Hace ocho años vi a Aia por primera vez. O más bien ella me “vio” a mí. Cuando escribí las líneas que más abajo reproduzco no imaginé cuánto iba a deber a aquella niña-mujer, cuántas personas iban a llorar con su historia, cuántas emociones prendería en el corazón de los numerosos lectores de “La pintora de bisontes rojos”. Nunca imaginé que aquella novela pudiera ser la primera parte de mi “testamento”, el resumen de lo poco que sé y la mejor expresión de lo que creo:
<<Y mientras el espíritu de Aia volaba por aquel inquietante universo, su cuerpo se incorporó en la sagrada Sala de los Espíritus Pintados. La Cierva Roja, el Caballo de Tupilek y todos los demás la vieron sentarse primero, reptar, incorporarse, contemplar con la mirada perdida aquel mundo de sombras, hasta que finalmente se colocó de espaldas a la claridad que llegaba desde el vestíbulo, mirando hacia la Cierva Roja. Y entonces, cogió con fuerza uno de los buriles de sílex y comenzó a realizar la obra de arte más excelsa de todos los tiempos.

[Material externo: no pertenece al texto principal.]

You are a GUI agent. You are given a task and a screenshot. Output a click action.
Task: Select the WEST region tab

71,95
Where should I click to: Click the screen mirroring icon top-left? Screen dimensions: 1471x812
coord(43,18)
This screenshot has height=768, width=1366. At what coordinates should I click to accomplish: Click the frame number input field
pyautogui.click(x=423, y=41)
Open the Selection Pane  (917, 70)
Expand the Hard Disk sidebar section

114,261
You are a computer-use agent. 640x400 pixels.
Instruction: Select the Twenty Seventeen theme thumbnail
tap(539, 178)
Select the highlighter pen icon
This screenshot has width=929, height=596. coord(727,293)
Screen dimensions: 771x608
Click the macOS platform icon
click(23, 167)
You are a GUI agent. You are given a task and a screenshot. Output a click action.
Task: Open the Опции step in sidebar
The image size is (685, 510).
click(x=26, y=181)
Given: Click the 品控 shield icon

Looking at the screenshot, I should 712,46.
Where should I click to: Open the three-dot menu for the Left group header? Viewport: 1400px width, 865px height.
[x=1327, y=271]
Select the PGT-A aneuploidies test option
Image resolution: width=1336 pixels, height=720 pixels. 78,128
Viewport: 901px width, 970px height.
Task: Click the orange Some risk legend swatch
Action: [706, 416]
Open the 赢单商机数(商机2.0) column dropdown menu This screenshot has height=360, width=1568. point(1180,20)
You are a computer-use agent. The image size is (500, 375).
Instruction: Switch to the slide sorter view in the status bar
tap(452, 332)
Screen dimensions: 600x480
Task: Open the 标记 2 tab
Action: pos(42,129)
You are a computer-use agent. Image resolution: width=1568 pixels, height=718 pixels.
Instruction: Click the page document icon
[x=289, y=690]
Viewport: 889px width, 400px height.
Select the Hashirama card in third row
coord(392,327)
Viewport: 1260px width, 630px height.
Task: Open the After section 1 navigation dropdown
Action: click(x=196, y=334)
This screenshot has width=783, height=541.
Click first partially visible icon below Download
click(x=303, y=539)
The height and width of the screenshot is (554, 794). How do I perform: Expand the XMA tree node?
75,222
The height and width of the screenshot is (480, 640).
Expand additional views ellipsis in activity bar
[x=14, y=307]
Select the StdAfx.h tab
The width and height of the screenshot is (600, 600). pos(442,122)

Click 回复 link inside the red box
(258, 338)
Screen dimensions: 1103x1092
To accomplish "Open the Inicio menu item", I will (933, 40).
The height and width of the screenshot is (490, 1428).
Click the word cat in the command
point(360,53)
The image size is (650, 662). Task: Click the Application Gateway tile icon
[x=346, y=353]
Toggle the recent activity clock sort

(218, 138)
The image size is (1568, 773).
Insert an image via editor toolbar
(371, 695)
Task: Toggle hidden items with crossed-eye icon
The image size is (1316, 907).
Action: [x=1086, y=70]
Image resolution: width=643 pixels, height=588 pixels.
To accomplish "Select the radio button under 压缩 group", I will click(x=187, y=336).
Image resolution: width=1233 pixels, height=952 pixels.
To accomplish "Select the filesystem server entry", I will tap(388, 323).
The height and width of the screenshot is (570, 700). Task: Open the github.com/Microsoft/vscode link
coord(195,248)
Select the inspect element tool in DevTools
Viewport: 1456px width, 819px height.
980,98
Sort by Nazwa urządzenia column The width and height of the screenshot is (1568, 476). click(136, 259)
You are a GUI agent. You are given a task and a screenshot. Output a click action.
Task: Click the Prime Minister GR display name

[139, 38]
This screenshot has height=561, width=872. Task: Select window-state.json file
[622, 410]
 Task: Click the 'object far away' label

En la zona más alta, la pintora trabajó de pie, convocando al viejo macho a la carrera; trayendo hasta esta realidad a otro animal que volvía la cabeza como para mirar a su autora, y a otros miembros de la espectral manada que veía en el Otro Mundo. Todos los bisontes eran diferentes entre sí, y se detenía especialmente al marcar las pupilas, las orejas, y los contornos de los cuernos. Se mostró especialmente precisa en algunos hocicos, en las lenguas y las barbas de los imponentes machos. También en la testuz, en la giba, en la cola y en los cuartos traseros, remarcando con pasmosa precisión las articulaciones de las patas y también las pezuñas.